Remember the cringe-fest when Mark Zuckerberg unveiled Meta's Horizon Worlds last year? The avatars had no legs, the graphics seemed ripped from a '90s video game, and the virtual Eiffel Tower looked like a student project gone wrong. Reports that metaverse platforms like Decentraland were seeing as few as 379 daily active users confirmed to skeptics that the hype machine was fully out of control. Luckily, marketers are nothing if not agile – just look at 2023’s conference agendas and you’ll struggle to find a metaverse session, as the entire industry has swiftly moved onto AI. 

However, as someone who has written extensively about how the secret to spotting future trends is to look at innovations, it’s worth reflecting for a moment on Zuckerberg’s latest metaverse experience – his appearance with Lex Friedman in a virtual interview that's got everyone talking. 

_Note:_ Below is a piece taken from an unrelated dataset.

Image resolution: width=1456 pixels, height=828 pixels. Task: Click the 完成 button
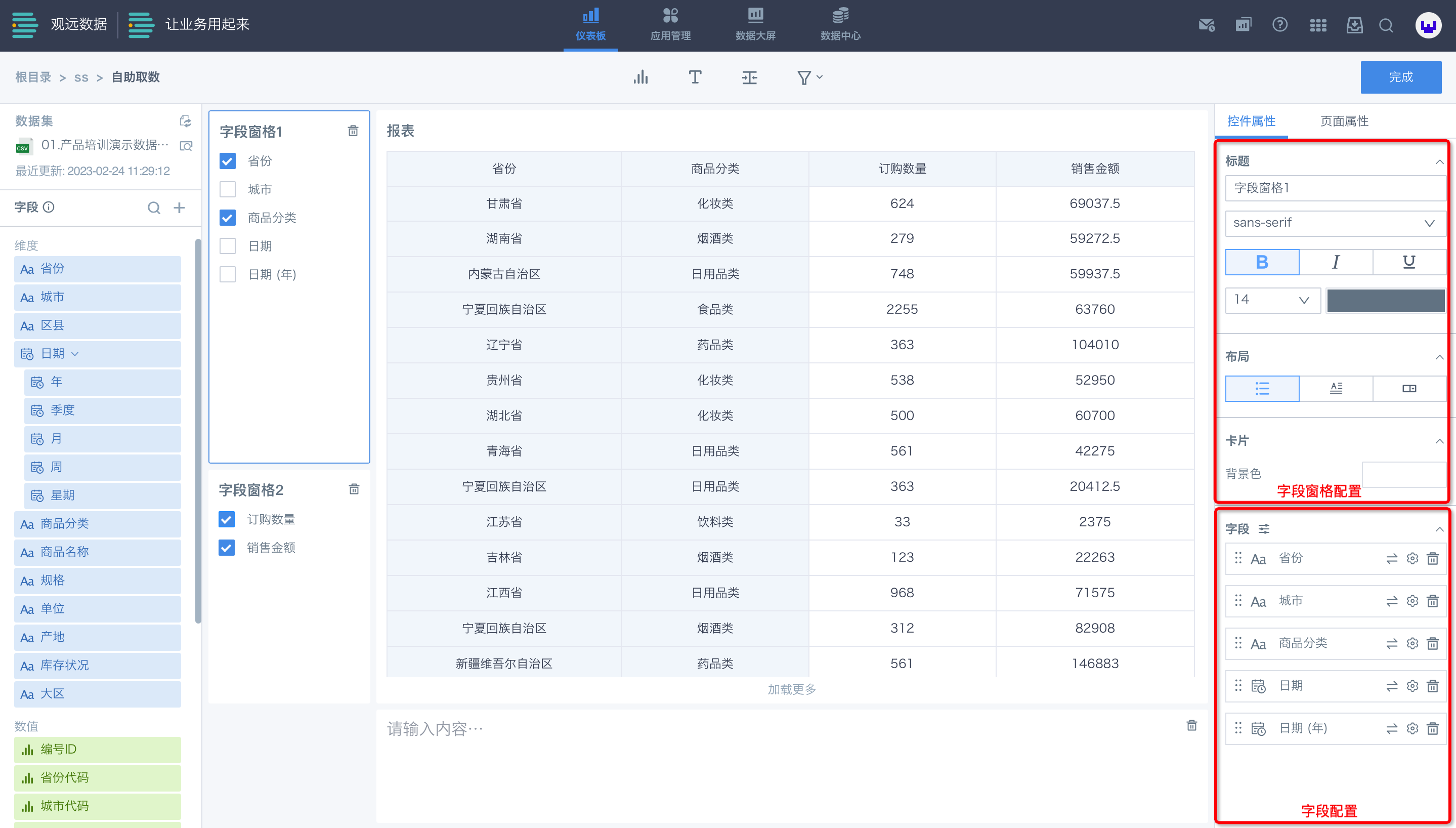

True, there’s a certain irony in picking two of the least expressive humans to demo an 'immersive experience', as Friedman himself noted. But given Friedman’s famously unemotional demeanour, when he gushes about how “incredible” the experience is twenty-two times during the interview and how he is "almost at a loss for words…it feels like the future," it's hard not to pay attention.

But before you rush off to draft your next metaverse brief, let’s take a moment to think what this means for marketers. Or more importantly, what it doesn’t mean. 

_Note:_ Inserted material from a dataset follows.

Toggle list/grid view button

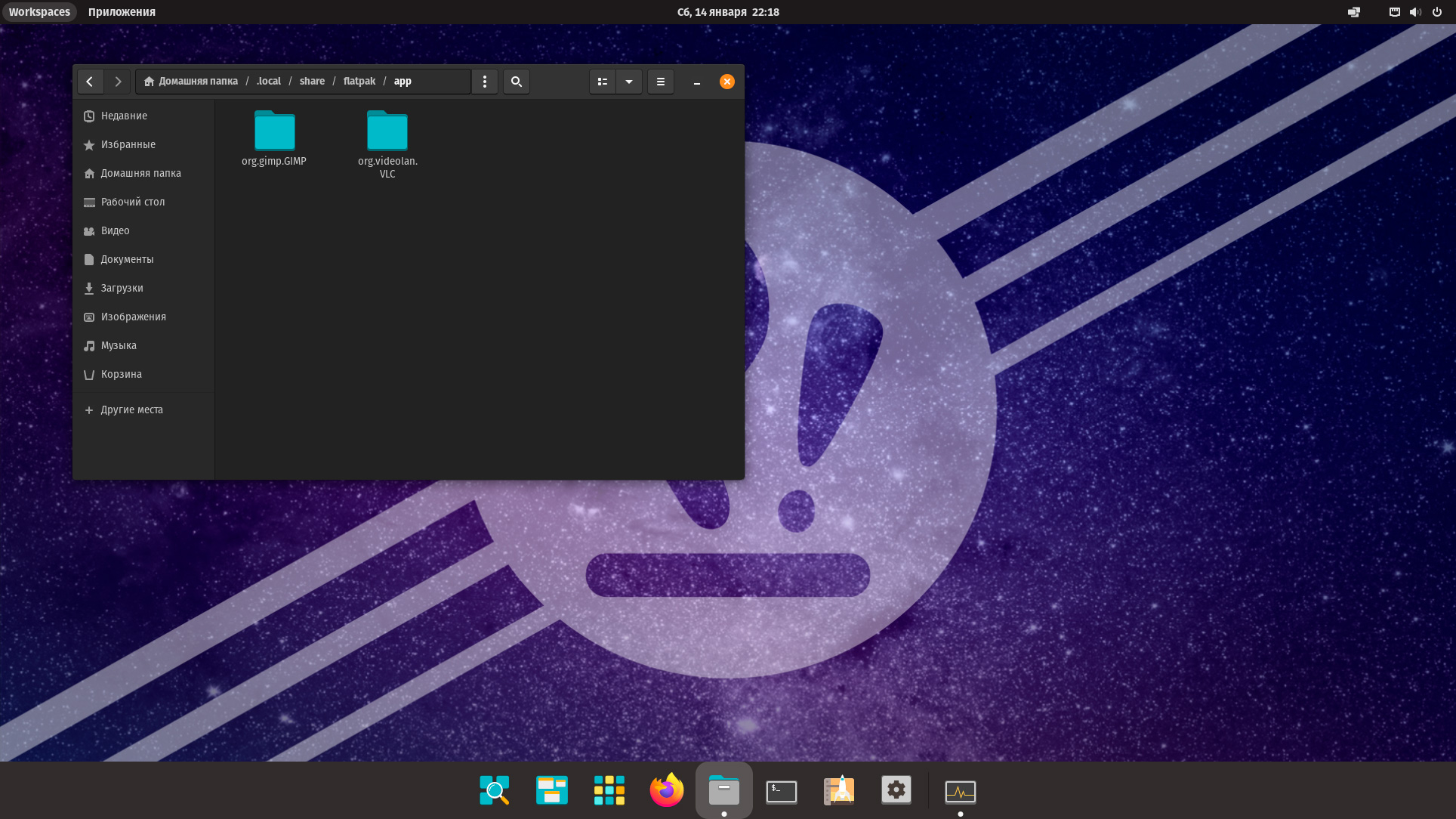point(603,82)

First, it’s important to remember that this doesn’t mean the metaverse is suddenly upon us. Both Zuckerberg and Friedman had to sit for hours, having very detailed scans of their faces taken. The Meta CEO says that their aim is to reduce this down to a self-serve model with scans done on your phone, but he admits they don’t know how feasible it will be to maintain the same level of realism, and how that might affect the experience. 

Friedman commented that it felt like an uncanny valley has been crossed. But conducting an interview with two people in a dark room is very different to the infinite, rich, massively-multiplayer virtual worlds that people imagined when they hyped up the metaverse as a destination where people will go for open-ended socialising and entertainment. The impact of hyper-realistic video calls will still be profound (re-opening all the post-Covid questions around remote working) but it is a big redefinition of the metaverse, especially for marketers. 

Because time doesn’t always equal money. Mary Meeker had a famous slide showing the gap between consumers’ time with digital media and advertising spend, using it to predict an inevitable growth in digital marketing dollars, as the industry caught up. Yet that is not always the case. You probably spend hours each day in WhatsApp and on video calls, yet advertising isn’t appropriate for these very personal communications spaces. If 1:1 communication is the first major use case for the metaverse then the marketing opportunities will be minimal in the short term.  

Finally, we know that Meta isn’t the only player here. Apple might have studiously avoided using the now-tarnished M-word at the launch of its Vision Pro headset, but whether you call it spatial computing or the metaverse, it is clear that 2024 will see renewed interest in virtual worlds, especially as you can bet that Apple’s premium user experience will be as good (if not better) than Zuckerberg’s Friedman interview. 

So, is the metaverse back? Well, it never really went away – it's just going through its awkward teenage years, trying to figure out what it wants to be when it grows up.